Faith and science

I have very few strong memories of my school days, and fewer still that I treasure, but there is one. It was an RE lesson, given by Mr McCoy (who, in the unkind way of schoolchildren, was known as Crater-face, because of his prominent acne scars). The topic was fundamental human rights, and one of them was freedom of belief.

My mum comes from an Irish Catholic family, two of her aunts had become nuns, and my brother and I had been baptised into the faith and had attended church every Sunday and, distressingly, every Christmas morning (back in the days before priests were trendy, and allow children to bring their new toys along to mass with them) since then.

I had even taken confirmation classes, from which my main learning experience was that nuns hate questions about dinosaurs and whether or not they had souls. Thus the large portion of my classes were spent standing in the corridor, thinking about what I’d done. Which was, invariably, asking questions to which Catholic dogma had no answers.

Up until that day nobody had ever said that I had the fundamental right not to believe the priests and the nuns and my mum and her aunts, who were also nuns, and the Bible. I was free to not believe it.

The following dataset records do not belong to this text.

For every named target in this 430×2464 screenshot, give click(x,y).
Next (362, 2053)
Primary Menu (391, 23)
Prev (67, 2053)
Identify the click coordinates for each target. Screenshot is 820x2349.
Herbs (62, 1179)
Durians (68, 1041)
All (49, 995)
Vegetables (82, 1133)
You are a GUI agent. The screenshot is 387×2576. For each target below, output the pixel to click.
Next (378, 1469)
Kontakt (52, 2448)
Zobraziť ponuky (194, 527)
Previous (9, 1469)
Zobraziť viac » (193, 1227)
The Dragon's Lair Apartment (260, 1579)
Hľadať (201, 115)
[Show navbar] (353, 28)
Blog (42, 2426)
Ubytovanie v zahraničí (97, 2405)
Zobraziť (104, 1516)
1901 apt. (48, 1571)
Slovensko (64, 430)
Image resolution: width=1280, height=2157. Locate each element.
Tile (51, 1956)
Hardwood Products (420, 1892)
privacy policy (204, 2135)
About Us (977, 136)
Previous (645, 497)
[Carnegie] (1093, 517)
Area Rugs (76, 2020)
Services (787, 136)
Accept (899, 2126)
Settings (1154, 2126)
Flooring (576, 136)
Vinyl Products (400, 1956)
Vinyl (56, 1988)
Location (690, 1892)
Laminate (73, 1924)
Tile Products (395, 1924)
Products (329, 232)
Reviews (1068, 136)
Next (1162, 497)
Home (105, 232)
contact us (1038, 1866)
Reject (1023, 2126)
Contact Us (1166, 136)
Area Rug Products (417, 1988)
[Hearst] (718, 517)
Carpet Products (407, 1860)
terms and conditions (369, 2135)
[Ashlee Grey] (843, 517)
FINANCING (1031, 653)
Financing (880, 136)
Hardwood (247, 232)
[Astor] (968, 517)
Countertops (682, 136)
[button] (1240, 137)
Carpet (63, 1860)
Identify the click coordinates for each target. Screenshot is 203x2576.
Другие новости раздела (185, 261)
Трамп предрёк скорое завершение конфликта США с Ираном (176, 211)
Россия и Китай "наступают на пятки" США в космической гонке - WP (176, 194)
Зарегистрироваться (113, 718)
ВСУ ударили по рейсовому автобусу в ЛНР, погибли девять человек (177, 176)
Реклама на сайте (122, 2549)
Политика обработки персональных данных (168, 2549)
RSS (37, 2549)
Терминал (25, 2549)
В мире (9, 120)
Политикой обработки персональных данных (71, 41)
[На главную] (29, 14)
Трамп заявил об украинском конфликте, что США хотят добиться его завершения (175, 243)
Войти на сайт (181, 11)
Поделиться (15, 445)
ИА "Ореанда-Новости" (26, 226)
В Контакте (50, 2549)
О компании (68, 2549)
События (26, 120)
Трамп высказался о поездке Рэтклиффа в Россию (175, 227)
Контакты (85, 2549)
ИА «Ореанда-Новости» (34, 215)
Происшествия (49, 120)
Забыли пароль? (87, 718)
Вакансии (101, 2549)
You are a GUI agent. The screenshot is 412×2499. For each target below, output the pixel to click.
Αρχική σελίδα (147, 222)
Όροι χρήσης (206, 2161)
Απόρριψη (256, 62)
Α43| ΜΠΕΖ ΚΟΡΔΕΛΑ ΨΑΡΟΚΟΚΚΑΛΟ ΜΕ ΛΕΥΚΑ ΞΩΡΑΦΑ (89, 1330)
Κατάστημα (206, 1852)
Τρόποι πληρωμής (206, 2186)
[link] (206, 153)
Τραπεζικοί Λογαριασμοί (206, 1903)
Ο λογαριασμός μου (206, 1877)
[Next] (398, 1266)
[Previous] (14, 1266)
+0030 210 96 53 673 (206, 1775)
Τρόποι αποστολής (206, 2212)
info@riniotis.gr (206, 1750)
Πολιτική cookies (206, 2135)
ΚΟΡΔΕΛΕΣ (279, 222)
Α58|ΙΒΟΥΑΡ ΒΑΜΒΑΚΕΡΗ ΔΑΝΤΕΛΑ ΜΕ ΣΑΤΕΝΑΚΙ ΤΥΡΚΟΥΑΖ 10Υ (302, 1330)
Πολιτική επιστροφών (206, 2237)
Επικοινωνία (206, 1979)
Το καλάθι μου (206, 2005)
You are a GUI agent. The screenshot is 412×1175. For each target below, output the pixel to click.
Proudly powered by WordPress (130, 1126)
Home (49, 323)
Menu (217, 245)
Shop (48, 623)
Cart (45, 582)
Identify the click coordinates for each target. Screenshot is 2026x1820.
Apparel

I didn’t go to church the following Sunday. I haven’t been to a Catholic mass since. I preferred science, which was cool with dinosaurs, soulless or otherwise. As XKCD says, science “…doesn’t ask for your faith, it just asks for your eyes.”

I think back on old Crater-face when I hear people saying that trans-rights do not cause a conflict of rights, because he taught me I have a fundamental right of belief – and I choose to have none – whereas those shouting loudest about trans rights demand that I accept their belief that a woman is defined by something otherworldly and spiritual.

It’s a religion, and it’s not even a good one. Plenty of other religions have the decency to offer you some kind of paradise if you adhere to their teachings. This one just offers you hell if you don’t.

Make no mistake that it is a religion. When trans-rights activist claim that the science is on their side makes me cringe, because science isn’t being able to pack together 800 book-learning words into an article. It’s about developing a hypothesis that fits the data. If you’re telling a story about SRY genes or brain-scans or DSDs, while ignoring primary and secondary sex characteristics, then you’re not doing that. You’re doing the very opposite of that, the antithesis of science; you’ve decided what the result is and are dragging in every piece of data you can find that might support it.

Freedom of belief works both ways, of course. Everyone has the right to believe that men can become women, in just the same way that they have the right to believe a piece of wafer becomes the body of Christ, but when they try to extend that right into demanding that others share their faith, that failure to do so is a reason to throw accusations of bigotry, to demand removal from jobs, to define hate crime, then a line has been crossed.

The freedom to believe what you want must entail the freedom to reject the beliefs of others. Mr McCoy taught me that, and anybody whose only counter-argument is to threaten you with a spell standing in the corridor isn’t worth a damn.

“As foretold in the Book of Rexelations!”